There comes a time where I just want to run out the door, take the train, hop on the next plane. Make it as if I was dead, move to a place a little bit off the grid with a new name and live amongst strangers. I think this has something to do with my habit as a child: I will re-start the game in a new save slot, with the knowledge that I have after playing the game for a bit so that I can do things perfectly this time. Efficiently. No room for terrible mistakes. Maybe it has something to do with my fear of being perceived. The more intimate it gets, and if my name gets discovered, my desire of disappearing once again resurface.
Maybe I need to forgive myself.
I wish my phone is broken, or make it as if it broke down. I’ll try a new method this time. Throw it from the 22nd floor, put it inside a frying oil. Maybe I will stop seeing: yet again terrible news, global warming, Gaza, my ex stalking my socials, family crying and screaming, work burden, friends getting married, friends getting promoted, Indonesia’s presidential election, mess, gorgeous girls who I’ll never be or match up to, social obligations and the need to exist.
I thought once I turn 25 I’ll get it figured out. Move to a new country and do the things that I dreamt of. I finally got the phone that I wanted — I swore to myself I will take 3 years to change my phone or I label myself close to consumerism. Yet midway 25 I want to throw it away. Maybe it will erase a part of me that I dislike. I will wake up smiling with no need to maintain anything. Blissfully ignorant.
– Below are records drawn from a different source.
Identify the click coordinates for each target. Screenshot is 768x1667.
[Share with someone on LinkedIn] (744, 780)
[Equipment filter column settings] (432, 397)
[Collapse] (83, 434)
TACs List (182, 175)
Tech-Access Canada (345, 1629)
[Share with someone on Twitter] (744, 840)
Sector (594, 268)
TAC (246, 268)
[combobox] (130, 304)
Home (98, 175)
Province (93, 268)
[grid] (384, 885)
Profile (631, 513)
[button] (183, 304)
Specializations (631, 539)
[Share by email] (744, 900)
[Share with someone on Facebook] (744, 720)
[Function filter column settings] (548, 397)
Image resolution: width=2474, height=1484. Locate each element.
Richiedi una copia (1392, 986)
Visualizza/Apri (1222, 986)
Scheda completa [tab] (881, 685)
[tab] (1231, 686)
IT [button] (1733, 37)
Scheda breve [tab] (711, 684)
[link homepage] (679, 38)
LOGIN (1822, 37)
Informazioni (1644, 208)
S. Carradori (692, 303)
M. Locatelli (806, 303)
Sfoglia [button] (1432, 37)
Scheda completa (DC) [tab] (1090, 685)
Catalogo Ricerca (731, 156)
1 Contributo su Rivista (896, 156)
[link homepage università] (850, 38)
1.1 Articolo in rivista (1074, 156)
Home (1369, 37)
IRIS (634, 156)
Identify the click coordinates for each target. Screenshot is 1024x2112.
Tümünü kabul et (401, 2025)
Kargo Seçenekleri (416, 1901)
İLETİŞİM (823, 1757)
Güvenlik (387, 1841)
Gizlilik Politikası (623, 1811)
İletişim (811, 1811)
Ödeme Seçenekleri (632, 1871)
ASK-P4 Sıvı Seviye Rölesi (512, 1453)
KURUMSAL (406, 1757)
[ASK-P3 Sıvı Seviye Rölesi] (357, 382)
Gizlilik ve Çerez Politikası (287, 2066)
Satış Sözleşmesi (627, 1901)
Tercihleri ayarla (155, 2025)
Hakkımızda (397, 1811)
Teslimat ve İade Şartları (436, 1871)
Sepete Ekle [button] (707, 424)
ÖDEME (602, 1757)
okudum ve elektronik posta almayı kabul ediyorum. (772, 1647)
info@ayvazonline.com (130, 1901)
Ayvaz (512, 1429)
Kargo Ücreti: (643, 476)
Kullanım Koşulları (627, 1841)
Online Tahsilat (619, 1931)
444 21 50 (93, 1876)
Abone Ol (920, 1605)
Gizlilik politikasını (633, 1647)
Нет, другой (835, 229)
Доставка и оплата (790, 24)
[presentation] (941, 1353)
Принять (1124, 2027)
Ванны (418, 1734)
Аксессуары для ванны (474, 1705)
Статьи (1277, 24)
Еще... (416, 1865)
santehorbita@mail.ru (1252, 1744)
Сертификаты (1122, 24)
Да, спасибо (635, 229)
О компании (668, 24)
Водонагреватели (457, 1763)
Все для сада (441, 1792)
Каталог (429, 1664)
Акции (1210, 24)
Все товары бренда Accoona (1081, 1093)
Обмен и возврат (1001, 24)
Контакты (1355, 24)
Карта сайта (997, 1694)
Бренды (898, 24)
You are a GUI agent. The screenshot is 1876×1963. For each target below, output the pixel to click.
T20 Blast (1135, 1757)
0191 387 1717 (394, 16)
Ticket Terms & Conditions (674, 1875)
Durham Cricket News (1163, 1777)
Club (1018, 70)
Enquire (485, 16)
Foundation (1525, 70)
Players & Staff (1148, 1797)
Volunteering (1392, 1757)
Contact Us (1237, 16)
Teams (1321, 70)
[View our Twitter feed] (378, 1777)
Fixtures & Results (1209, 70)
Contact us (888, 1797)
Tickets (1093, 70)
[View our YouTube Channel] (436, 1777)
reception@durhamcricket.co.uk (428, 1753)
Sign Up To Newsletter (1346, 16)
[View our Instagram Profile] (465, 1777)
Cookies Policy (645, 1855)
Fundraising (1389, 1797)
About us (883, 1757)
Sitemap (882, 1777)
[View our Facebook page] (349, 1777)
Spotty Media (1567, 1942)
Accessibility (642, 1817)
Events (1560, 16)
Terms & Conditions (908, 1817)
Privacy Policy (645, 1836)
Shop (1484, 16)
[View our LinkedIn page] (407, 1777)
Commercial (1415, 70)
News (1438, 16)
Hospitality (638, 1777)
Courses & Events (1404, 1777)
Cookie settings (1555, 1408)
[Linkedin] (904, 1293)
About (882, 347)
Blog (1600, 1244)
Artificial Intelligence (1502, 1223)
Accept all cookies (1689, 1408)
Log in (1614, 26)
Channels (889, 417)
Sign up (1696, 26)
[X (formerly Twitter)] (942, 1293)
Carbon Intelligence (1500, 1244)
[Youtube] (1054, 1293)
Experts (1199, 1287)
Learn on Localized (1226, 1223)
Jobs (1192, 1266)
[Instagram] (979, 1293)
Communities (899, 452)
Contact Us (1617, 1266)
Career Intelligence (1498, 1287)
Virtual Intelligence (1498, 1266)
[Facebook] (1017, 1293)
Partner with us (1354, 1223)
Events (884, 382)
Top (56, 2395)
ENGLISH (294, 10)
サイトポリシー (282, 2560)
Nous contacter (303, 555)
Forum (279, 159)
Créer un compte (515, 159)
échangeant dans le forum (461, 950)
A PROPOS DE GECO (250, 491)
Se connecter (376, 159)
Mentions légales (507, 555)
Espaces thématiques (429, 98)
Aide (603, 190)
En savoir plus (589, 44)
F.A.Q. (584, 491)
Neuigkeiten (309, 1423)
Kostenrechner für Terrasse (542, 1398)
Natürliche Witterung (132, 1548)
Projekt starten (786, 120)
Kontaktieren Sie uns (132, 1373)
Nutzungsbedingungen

Maybe then I’ll feel better about myself.
I wish I didn’t notice. The change of someone’s behavior, the words they say. I wish I’m as strong as I make myself look. My fear of being perceived probably stem from eyes watching me as I try to not crumble, juggling all through what is happening. Trying to sit pretty, to be grateful, and act like I figured everything out. But mother was not born as mother, she was a girl like me too, delirious, terrified of what to come. She was a bride, and she was a teenage girl longing to be loved, to be pretty.
I was also born as me, and 25 seems like a lie.
I didn’t change at all, much from Miriam’s sudden death 3 years ago. I’m still thinking of her, my childhood friend and a blueprint of my hobbies. On my phone that I haven’t thrown inside a frying oil yet I re-read our messages on Facebook as a child. I guess grief does get easy by time but on quiet moments I pray. It took me 2 years and ending a relationship to be brave to talk about her. 2 weeks to give my condolences to her mother. 2 days to finally stop crying.
I ran away.
I swore to myself to face my fear, apologize, and forgive myself for all what I’ve done wrong. The practice gets hard. I escape, I want to not exist and I wish my phone is broken.